One of those conversations was in the kitchen. She sat at the little desk where the phone is, and I stood leaning against the counter, probably paused in the middle of doing something kitchen-y. I don't remember how the segue went, how she led into the question. But she asked for the story of how I broke my elbows.

Her son and daughter-in-law had been sort of intimately involved in the immediate aftermath of the elbow-breaking incident. They took care of me, put me up, solved a thousand emergency problems. But my friend had the story only secondhand, and wanted to hear some of the details, since she knew pretty much everyone involved. So I began to tell her.

As I did, I stiffened up. My voice was flat and harsh. I clutched the edge of the counter behind me as if the floor might disappear and only that counter would keep me from the drop. My stomach threatened me with dire things.

Everything I told my friend happened six years ago. Old news. All over now.

Until I think about it, or try to talk about it, or see or hear things that remind me of it. Then I get to be a time traveler.

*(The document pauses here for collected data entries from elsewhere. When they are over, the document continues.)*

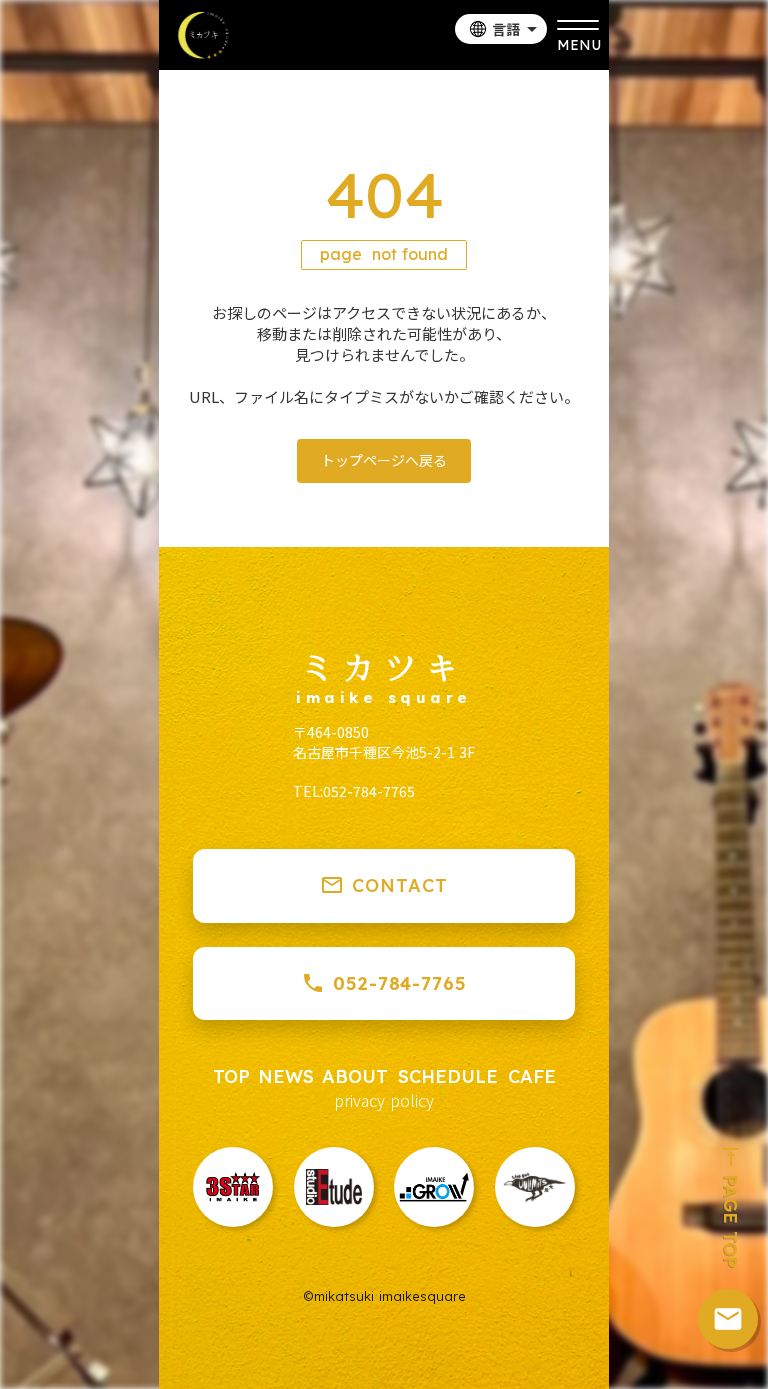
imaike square (384, 698)
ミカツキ (384, 666)
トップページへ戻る (384, 460)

I get to revisit the last quarter of 2001, when I slipped and the wheels came off my life.
More on the other side of the cut. )
If you're here, it's because you decided you wanted to read about how I got kind of, um, broken, and what I'm finally trying to do about it. If you didn't decide any such thing, there's probably a typo in that search string, dear.

Journaling is, they tell me, a recognized therapeutic technique. LiveJournaling, complete with animated userpics and mood icons, could be the way to go for us pixel-stained technopeasant wretches in therapy.

Heh. I'm in therapy. Well, that's a start.